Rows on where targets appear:
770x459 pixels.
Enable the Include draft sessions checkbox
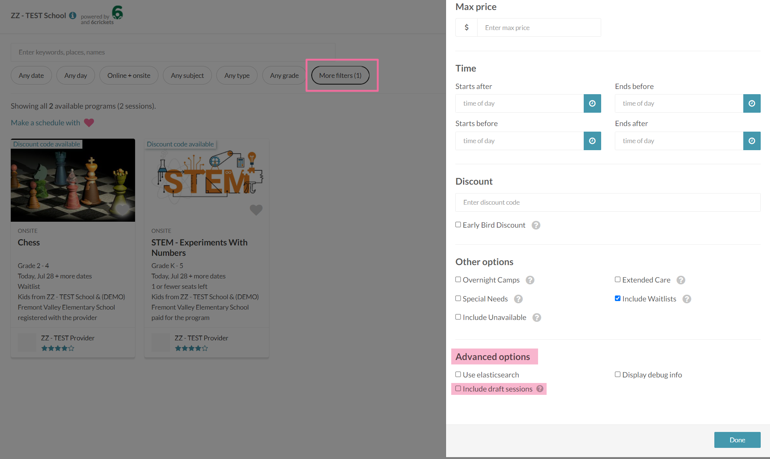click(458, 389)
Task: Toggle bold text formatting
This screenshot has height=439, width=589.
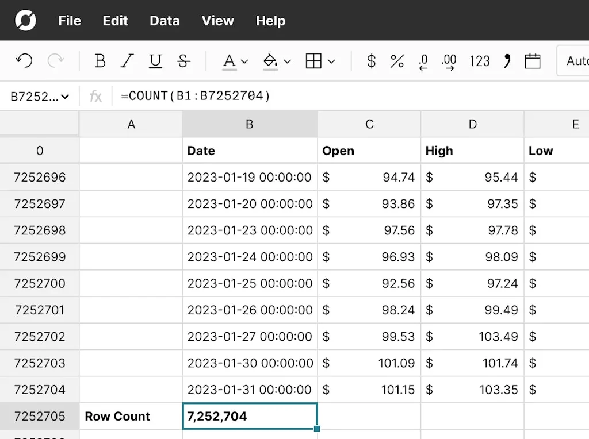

**Task statement:** Edit the material above by replacing "checkbox" with "check box" and leaving every other line unchanged. Leave the pictures out of your version.

**The solution:**
770x459 pixels.
Enable the Include draft sessions check box
click(458, 389)
Task: Toggle bold text formatting
This screenshot has height=439, width=589.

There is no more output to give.